▶ **WHAT YOU NEED TO DO**
Leaving out all pictures, return exactly the lines from the one that contains "This screenshot has width=1389, height=868." through the end of the data below.
<<<<
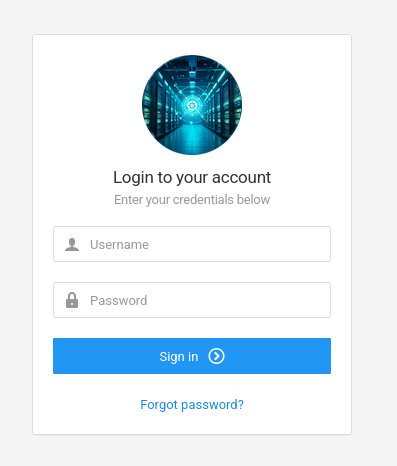
Task: Click the glowing gear emblem in logo center
Action: 192,106
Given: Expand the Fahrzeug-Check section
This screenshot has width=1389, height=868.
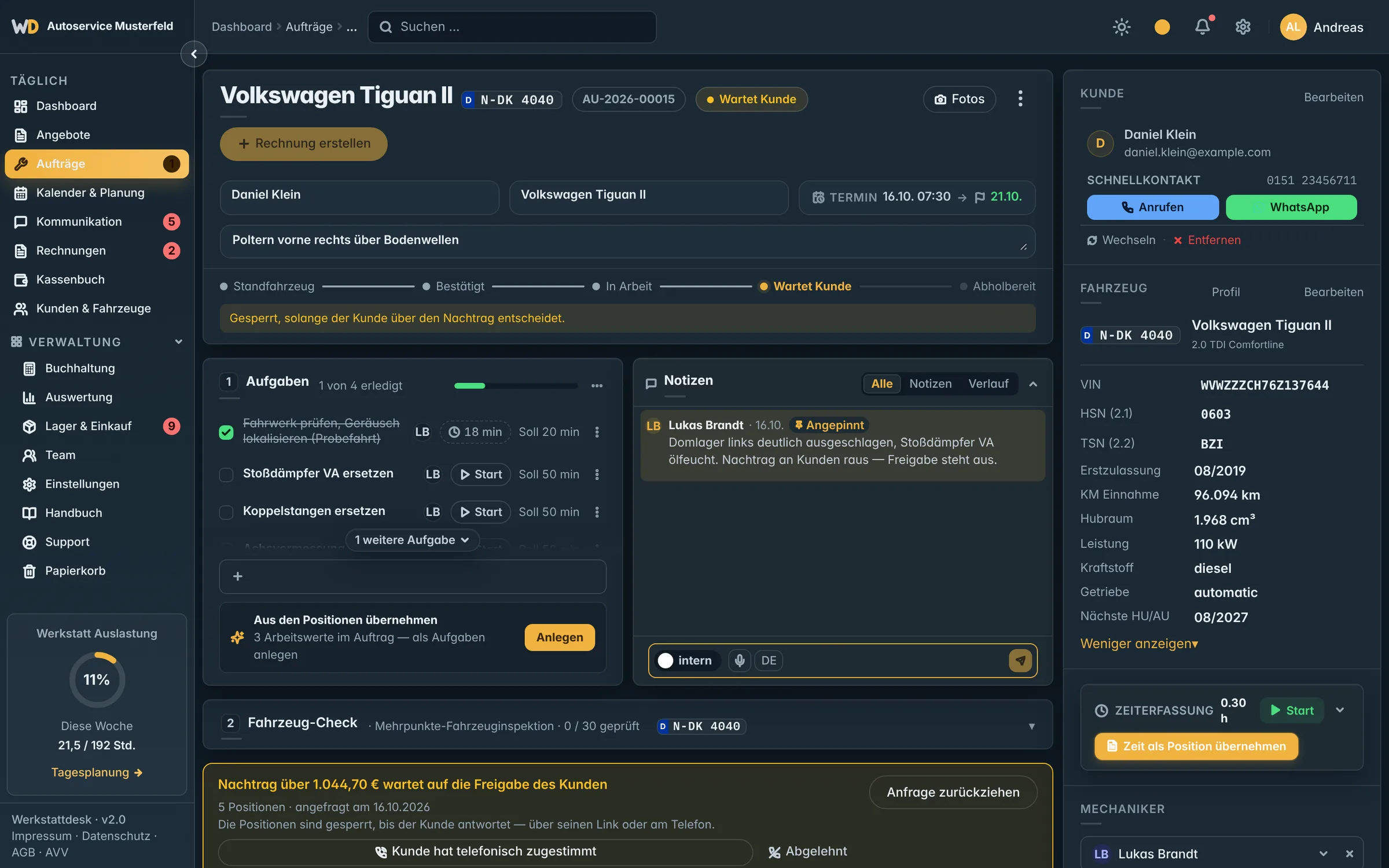Looking at the screenshot, I should coord(1031,726).
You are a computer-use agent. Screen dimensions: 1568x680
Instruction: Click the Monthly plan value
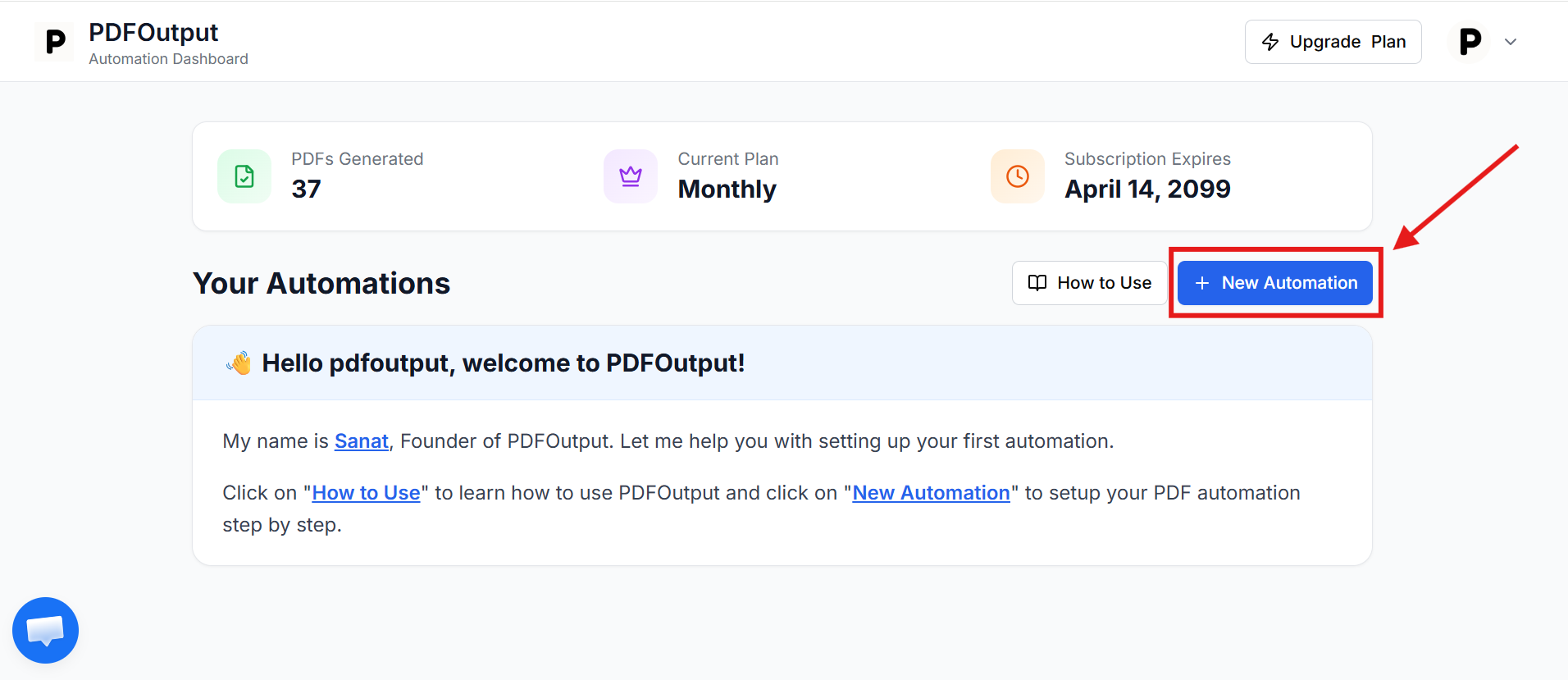(x=727, y=189)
>>>>
▶ **EXERCISE OUTPUT**
This screenshot has width=1389, height=868.
Looking at the screenshot, I should coord(1031,726).
You are a computer-use agent. Screen dimensions: 1568x680
Instruction: Click the Monthly plan value
(x=727, y=189)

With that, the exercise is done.